Building an Efficient TensorFlow Input Pipeline for Character-Level Text Generation

This tutorial is the second part of the “Text Generation in Deep Learning with Tensorflow & Keras” series.

In this tutorial series, we have been covering all the topics related to Text Generation with sample implementations in Python. In this tutorial, we will focus on how to build an Efficient TensorFlow Input Pipeline for Character-Level Text Generation.

First, we will download a sample corpus (text file). After opening the file and reading it line-by-line, we will convert it to a single line of text. Then, we will split the text into input character sequence (X) and output character (y).

Using tf.data.Dataset and Keras TextVectorization methods, we will

preprocess the text,
convert the characters into integer representation,
prepare the training dataset,
and optimize the data pipeline.

Thus, in the end, we will be ready to train a Language Model for character-level text generation.

If you would like to learn more about Deep Learning with practical coding examples, please subscribe to Murat Karakaya Akademi YouTube Channel or follow my blog on muratkarakaya.net. Do not forget to turn on notifications so that you will be notified when new parts are uploaded.
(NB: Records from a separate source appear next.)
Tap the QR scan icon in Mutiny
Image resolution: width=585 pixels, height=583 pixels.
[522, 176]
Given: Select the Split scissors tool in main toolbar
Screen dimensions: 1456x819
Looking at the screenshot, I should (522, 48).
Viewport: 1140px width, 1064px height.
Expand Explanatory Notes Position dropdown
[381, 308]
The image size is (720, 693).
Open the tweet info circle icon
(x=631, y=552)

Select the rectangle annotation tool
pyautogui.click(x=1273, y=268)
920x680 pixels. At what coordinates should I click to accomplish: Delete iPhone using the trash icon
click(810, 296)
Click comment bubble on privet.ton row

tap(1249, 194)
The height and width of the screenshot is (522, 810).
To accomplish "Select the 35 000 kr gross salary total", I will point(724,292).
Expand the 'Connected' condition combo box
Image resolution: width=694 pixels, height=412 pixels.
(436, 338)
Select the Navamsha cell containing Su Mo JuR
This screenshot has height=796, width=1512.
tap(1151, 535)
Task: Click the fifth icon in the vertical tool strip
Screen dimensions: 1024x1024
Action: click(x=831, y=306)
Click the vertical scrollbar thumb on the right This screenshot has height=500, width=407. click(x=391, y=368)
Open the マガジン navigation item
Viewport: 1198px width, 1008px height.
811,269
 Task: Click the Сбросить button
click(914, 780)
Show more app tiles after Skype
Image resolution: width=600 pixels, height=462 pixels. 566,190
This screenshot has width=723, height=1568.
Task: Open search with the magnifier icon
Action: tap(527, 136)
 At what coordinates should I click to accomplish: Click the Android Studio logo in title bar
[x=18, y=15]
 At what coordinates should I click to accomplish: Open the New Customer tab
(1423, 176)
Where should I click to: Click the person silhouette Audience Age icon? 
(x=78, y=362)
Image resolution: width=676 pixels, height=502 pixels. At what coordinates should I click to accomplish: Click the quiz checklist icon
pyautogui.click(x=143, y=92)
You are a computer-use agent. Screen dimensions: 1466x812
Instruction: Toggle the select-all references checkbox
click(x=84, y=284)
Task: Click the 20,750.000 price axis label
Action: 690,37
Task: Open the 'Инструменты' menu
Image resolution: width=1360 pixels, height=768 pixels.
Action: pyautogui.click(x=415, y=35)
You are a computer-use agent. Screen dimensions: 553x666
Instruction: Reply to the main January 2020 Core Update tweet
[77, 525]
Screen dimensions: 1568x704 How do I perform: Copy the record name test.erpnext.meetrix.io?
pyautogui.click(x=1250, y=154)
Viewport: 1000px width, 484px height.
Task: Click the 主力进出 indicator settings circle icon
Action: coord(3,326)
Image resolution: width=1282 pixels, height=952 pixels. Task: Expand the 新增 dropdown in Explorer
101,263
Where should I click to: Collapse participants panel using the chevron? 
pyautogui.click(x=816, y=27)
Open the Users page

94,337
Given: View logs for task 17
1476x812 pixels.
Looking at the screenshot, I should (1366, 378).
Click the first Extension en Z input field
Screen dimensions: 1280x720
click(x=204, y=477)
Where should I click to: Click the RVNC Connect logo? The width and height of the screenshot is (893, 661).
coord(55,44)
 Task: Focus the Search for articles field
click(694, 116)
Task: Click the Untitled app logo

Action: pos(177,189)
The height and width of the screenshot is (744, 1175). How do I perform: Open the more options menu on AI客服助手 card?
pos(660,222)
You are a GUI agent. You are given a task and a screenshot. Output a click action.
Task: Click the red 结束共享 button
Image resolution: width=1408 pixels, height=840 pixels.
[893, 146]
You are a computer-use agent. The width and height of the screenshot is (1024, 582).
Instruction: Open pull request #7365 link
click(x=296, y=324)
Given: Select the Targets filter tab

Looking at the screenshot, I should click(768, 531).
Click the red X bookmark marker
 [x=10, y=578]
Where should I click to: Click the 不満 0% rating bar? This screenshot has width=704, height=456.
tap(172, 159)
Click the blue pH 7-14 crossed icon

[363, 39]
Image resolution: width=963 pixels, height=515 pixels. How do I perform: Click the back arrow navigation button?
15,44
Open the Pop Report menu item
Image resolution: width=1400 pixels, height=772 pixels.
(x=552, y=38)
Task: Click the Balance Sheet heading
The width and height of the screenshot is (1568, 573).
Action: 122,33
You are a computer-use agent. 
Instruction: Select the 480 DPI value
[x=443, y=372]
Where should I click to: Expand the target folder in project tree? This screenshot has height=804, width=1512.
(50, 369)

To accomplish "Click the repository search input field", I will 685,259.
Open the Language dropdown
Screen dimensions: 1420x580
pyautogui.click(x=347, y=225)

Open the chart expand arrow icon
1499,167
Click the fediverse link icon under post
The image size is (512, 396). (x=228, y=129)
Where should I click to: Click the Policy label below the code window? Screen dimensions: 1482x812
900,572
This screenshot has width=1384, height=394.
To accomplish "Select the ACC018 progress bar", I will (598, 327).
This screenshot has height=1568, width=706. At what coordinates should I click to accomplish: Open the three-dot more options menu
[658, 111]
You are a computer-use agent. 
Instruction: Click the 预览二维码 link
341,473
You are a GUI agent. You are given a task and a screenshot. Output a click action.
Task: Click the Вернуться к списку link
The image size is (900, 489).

Photo by Harry Grout on Unsplash

You can access the complete code (Colab Notebook) using this link. You can read all the tf.data: Tensorflow Data Pipeline tutorials at muratkarakaya.net.
You can read all the posts about Text Generation in Deep Learning with Tensorflow & Keras Series here. You can watch all these parts on the Murat Karakaya Akademi channel on YouTube in ENGLISH or TURKISH.

Please ensure that you have reviewed the previous parts in order to utilize this part better. You can watch this tutorial on YouTube as well.

What is a Character Level Text Generation?

A Language Model can be trained to generate text character-by-character. In this case, each of the input and output tokens is a character. Moreover, Language Model outputs a conditional probability distribution over the character set.

For more details, please check Part A.

Tensorflow Data Pipeline: tf.data

What is a Data Pipeline?

Data Pipeline is an automated process that involves extracting, transforming, combining, validating, and loading data for further analysis and visualization.

It provides end-to-end velocity by eliminating errors and combatting bottlenecks or latency.

It can process multiple data streams at once.

In short, it is an absolute necessity for today’s data-driven solutions.

If you are not familiar with data pipelines, you can check my tutorials in English or Turkish. You can read all the tf.data: Tensorflow Data Pipeline tutorials at muratkarakaya.net.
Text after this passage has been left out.